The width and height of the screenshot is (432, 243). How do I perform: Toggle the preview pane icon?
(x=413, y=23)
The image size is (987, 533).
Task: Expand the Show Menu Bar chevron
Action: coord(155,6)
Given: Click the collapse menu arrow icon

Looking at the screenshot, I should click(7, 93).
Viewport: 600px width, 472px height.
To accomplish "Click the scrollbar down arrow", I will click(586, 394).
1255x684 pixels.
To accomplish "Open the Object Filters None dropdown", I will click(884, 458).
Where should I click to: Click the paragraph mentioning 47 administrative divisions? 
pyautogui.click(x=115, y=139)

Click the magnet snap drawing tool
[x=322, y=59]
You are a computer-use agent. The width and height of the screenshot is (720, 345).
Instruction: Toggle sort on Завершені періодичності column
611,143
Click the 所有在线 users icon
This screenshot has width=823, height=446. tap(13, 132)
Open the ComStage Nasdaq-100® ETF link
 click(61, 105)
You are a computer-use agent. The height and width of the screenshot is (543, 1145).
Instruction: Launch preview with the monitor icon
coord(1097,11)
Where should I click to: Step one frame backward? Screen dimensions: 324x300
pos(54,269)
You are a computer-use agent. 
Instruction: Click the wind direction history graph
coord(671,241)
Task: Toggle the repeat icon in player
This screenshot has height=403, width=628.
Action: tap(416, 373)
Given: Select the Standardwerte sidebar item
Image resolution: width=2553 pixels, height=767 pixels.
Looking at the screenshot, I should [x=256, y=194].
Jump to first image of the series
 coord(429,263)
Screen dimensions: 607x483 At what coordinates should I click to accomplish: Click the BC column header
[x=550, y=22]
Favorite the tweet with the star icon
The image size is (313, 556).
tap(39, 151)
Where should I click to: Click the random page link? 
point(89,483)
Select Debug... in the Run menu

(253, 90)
--
What the task asks
Copy all of the records above verbatim, line for line.

Full output
The width and height of the screenshot is (432, 243). How do I perform: Toggle the preview pane icon?
(x=413, y=23)
The image size is (987, 533).
Task: Expand the Show Menu Bar chevron
Action: coord(155,6)
Given: Click the collapse menu arrow icon

Looking at the screenshot, I should click(7, 93).
Viewport: 600px width, 472px height.
To accomplish "Click the scrollbar down arrow", I will click(586, 394).
1255x684 pixels.
To accomplish "Open the Object Filters None dropdown", I will click(884, 458).
Where should I click to: Click the paragraph mentioning 47 administrative divisions? 
pyautogui.click(x=115, y=139)

Click the magnet snap drawing tool
[x=322, y=59]
You are a computer-use agent. The width and height of the screenshot is (720, 345).
Instruction: Toggle sort on Завершені періодичності column
611,143
Click the 所有在线 users icon
This screenshot has width=823, height=446. tap(13, 132)
Open the ComStage Nasdaq-100® ETF link
 click(61, 105)
You are a computer-use agent. The height and width of the screenshot is (543, 1145).
Instruction: Launch preview with the monitor icon
coord(1097,11)
Where should I click to: Step one frame backward? Screen dimensions: 324x300
pos(54,269)
You are a computer-use agent. 
Instruction: Click the wind direction history graph
coord(671,241)
Task: Toggle the repeat icon in player
This screenshot has height=403, width=628.
Action: tap(416, 373)
Given: Select the Standardwerte sidebar item
Image resolution: width=2553 pixels, height=767 pixels.
Looking at the screenshot, I should [x=256, y=194].
Jump to first image of the series
 coord(429,263)
Screen dimensions: 607x483 At what coordinates should I click to accomplish: Click the BC column header
[x=550, y=22]
Favorite the tweet with the star icon
The image size is (313, 556).
tap(39, 151)
Where should I click to: Click the random page link? 
point(89,483)
Select Debug... in the Run menu

(253, 90)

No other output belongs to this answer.